Uma jovem, de 21 anos, foi estuprada coletivamente e agredida, neste domingo, dia 31 de outubro, na comunidade indígena Lima Campo, no distrito de Sanga Puitã, em Ponta Porã, cidade localizada na região de fronteira com o Paraguai. À polícia, a vítima disse que tudo começou quando se negou a ter relação sexual com um dos suspeitos.
Conforme o registro policial, a vítima disse que estava em casa, onde mora com os avós e o marido, quando um dos suspeitos pediu para ter relação sexual com ela. Ao negar, teve o cabelo puxado e em seguida, outro envolvido a derrubou no chão e cortou o rosto dela com uma faca. O terceiro então chutou as nádegas e as costas dela.
Depois das agressões, conforme o relato, os três suspeitos começaram a brigar. A vítima diz ter recebido socorro só, nesta segunda, dia 1º de novembro, quando os familiares dela chegaram ao local.

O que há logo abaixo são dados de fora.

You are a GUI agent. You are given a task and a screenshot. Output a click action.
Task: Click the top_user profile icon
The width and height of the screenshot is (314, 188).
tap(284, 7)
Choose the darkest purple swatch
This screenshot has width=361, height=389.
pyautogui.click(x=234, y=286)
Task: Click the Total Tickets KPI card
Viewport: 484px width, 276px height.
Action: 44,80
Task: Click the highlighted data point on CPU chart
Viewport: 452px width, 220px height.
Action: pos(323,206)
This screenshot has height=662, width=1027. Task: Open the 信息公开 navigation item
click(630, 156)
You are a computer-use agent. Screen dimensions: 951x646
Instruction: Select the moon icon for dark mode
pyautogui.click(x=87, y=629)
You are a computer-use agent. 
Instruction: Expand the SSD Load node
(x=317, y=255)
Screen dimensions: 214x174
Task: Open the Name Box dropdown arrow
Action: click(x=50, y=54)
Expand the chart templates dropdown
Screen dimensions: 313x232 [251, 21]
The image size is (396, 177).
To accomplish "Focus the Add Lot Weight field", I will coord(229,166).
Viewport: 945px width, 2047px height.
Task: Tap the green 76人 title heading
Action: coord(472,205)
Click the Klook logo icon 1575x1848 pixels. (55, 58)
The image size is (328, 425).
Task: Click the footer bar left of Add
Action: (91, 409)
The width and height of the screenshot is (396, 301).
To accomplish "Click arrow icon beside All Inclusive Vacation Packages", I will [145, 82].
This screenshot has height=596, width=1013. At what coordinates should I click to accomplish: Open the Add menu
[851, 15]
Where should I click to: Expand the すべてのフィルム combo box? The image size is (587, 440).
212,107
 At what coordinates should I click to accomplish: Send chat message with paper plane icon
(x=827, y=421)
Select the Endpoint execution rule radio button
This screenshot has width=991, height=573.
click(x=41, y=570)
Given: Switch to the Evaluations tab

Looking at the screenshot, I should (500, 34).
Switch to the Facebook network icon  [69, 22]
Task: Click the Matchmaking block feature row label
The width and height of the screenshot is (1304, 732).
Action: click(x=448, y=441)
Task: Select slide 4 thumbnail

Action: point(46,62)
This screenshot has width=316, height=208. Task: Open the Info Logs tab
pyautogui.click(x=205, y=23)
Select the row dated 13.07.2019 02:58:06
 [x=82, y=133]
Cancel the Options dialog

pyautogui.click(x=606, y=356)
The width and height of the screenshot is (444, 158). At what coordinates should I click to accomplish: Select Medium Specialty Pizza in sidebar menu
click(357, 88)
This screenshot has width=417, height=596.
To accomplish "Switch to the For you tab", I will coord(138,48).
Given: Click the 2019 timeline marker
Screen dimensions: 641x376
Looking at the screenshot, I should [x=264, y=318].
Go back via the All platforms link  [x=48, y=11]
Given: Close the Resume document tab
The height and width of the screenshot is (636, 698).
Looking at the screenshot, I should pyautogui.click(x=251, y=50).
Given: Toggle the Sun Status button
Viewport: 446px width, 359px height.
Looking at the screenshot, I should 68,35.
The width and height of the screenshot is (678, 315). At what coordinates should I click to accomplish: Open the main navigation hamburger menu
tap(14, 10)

De acordo com relatos da jovem aos policiais, no momento do crime ela estava sozinha em casa e os suspeitos pareciam estar alcoolizados e sob efeito de drogas.
Ela falou ainda à polícia que os familiares chegaram em casa nesta segunda-feira (1º) pela manhã e ao verem as lesões, avisaram os responsáveis pela aldeia e acionaram a ambulância do Hospital Regional, onde está hospitalizada.